Most firms have chalked out plans to increase the contribution of consulting to at least 10 percent of total revenues, given the high value.

Other strategies are being looked at with new international markets one primary focus in order to build on other currency revenue streams such as the pound, euro and yen, given the falling dollar.

TCS, with a strong presence in the U.S., has unveiled a new center in Bangalore to focus on clients in the Asia Pacific, Middle East and Africa. The new push is to garner work from banks and finance firms outside the U.S. to reduce dependence on dollar billing.

Infosys has been looking to operate from new low-cost locations. The firm is opening a facility in Mexico — its first in Latin America — in a bid to be as close to its maximum customer base in U.S.

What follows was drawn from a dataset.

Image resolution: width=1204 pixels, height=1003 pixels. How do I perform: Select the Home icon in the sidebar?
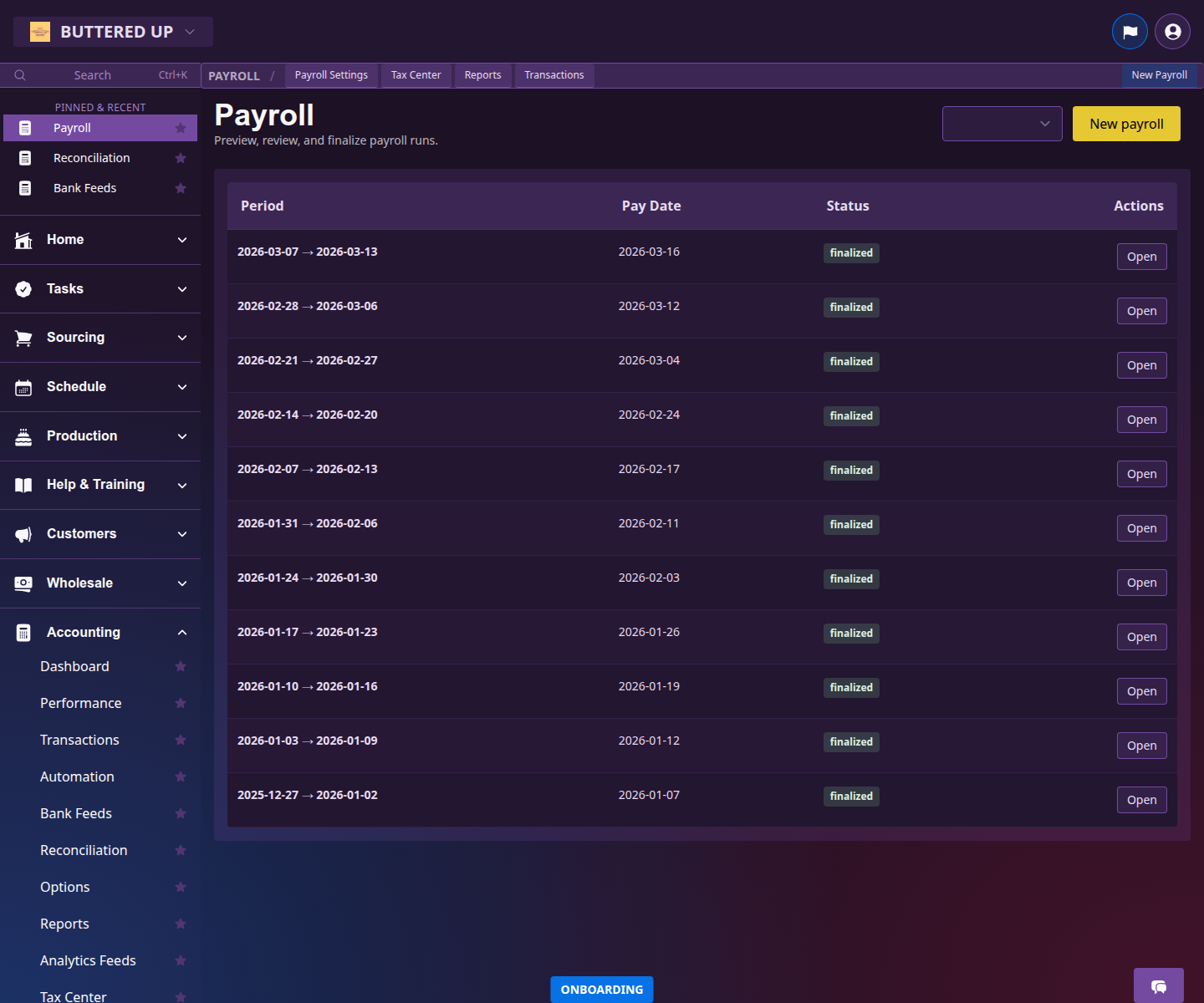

Infosys recently beat global software giants Capgemini and IBM to take over three captive outsourcing units in Thailand, India and Poland of the Netherlands-based consumer electronics giant Royal Philips Electronics for $28 million.

“The European market is good because incrementally we are seeing more growth in Europe than in the U.S., including countries like Germany and France,” Infosys said in a statement.

In an effort to work closely with the market, Wipro has made one of the largest overseas acquisitions in the technology space when it acquired U.S.-based, Nasdaq-listed outsourcing firm Infocrossing for $600 million.

Indeed, these efforts may see Indian IT companies tide over some of its problems, though the going will be tough.

Recently, the software body National Association of Software and Service Companies has estimated that total software and services revenues, including domestic market, should rise more than 33 percent to reach $64 billion in the financial year 2007-2008 (closing March).

Software exports are estimated to rise 28 percent to cross $40 billion.

“We are well on our way to accomplishing our goals despite some headwinds such as rupee appreciation and U.S. slowdown,” Nasscom president Som Mittal said.

Siddharth Srivastava is India correspondent for Siliconeer. He lives in New Delhi.